Work request> Starting at the line that contains "640x475 pixels. How" and ending at the final line of the entries below, write out each line exactly as it appears, but omit the pictures.
----
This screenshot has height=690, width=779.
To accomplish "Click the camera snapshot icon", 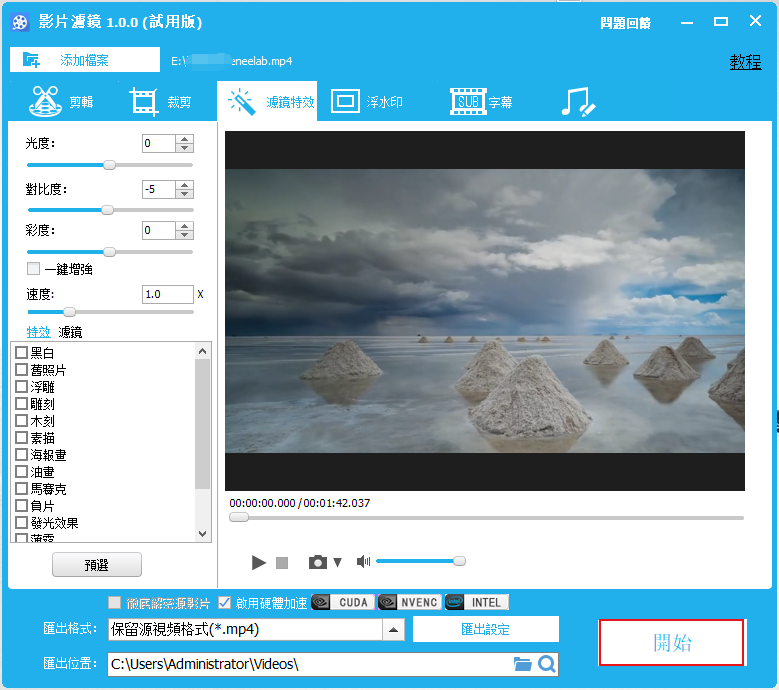I will (318, 563).
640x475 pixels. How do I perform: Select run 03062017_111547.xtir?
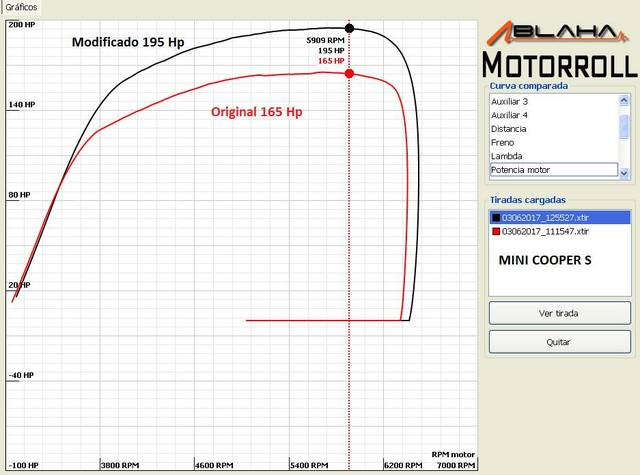[545, 231]
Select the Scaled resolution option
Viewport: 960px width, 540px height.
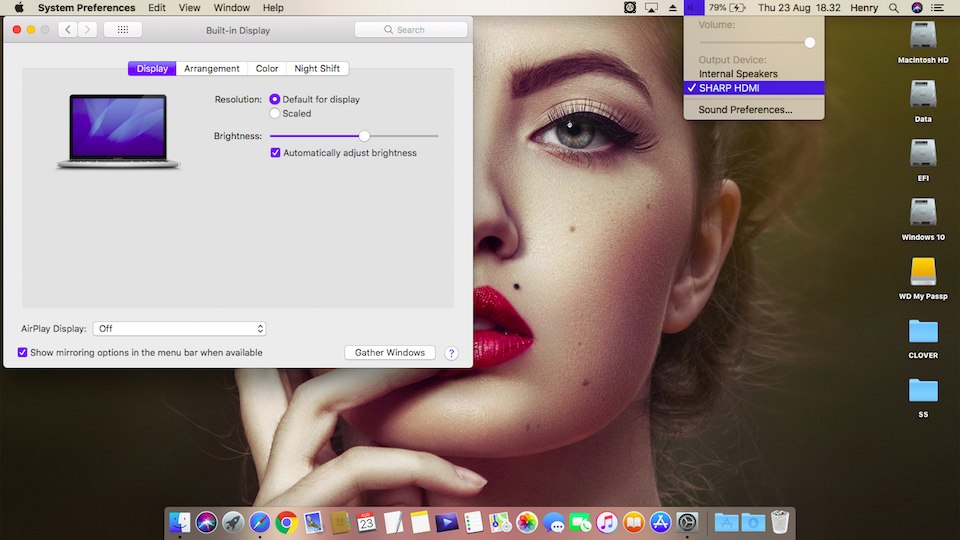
----
Answer box>
640x475 pixels. How do I perform: Select run 03062017_111547.xtir?
[545, 231]
Select the Scaled resolution option
Viewport: 960px width, 540px height.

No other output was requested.